# [Task to carry out]
Write out the lines from the start of the records through the line containing "pos(73,571)", both ends included, reproducing each one without any change.

[Element and text location data]
-------

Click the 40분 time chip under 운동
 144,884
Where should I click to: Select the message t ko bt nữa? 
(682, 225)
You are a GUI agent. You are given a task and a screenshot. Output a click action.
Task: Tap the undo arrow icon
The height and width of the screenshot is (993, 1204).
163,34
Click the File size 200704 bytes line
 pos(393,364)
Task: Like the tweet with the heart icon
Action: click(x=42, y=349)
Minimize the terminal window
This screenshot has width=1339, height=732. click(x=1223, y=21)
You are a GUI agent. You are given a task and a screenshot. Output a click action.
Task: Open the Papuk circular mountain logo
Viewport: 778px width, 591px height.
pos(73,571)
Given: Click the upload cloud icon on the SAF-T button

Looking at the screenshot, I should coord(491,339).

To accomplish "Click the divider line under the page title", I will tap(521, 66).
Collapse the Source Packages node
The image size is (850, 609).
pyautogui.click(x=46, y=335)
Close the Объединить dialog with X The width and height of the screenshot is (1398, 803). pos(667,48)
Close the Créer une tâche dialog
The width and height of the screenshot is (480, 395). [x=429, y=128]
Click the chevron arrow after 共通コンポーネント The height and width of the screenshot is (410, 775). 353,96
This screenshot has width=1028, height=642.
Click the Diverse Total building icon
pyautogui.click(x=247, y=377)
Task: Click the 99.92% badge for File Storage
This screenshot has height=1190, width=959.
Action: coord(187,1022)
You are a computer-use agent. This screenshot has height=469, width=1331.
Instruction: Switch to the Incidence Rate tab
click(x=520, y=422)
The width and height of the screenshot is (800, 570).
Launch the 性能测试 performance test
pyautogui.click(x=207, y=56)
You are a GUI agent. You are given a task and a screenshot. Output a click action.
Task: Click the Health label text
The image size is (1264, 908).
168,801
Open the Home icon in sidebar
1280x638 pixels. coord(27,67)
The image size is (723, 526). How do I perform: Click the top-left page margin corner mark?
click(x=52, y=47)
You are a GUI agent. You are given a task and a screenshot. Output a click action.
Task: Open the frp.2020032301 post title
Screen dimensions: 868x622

-------

# [Solution to the problem]
Click the 40분 time chip under 운동
 144,884
Where should I click to: Select the message t ko bt nữa? 
(682, 225)
You are a GUI agent. You are given a task and a screenshot. Output a click action.
Task: Tap the undo arrow icon
The height and width of the screenshot is (993, 1204).
163,34
Click the File size 200704 bytes line
 pos(393,364)
Task: Like the tweet with the heart icon
Action: click(x=42, y=349)
Minimize the terminal window
This screenshot has width=1339, height=732. click(x=1223, y=21)
You are a GUI agent. You are given a task and a screenshot. Output a click action.
Task: Open the Papuk circular mountain logo
Viewport: 778px width, 591px height.
pos(73,571)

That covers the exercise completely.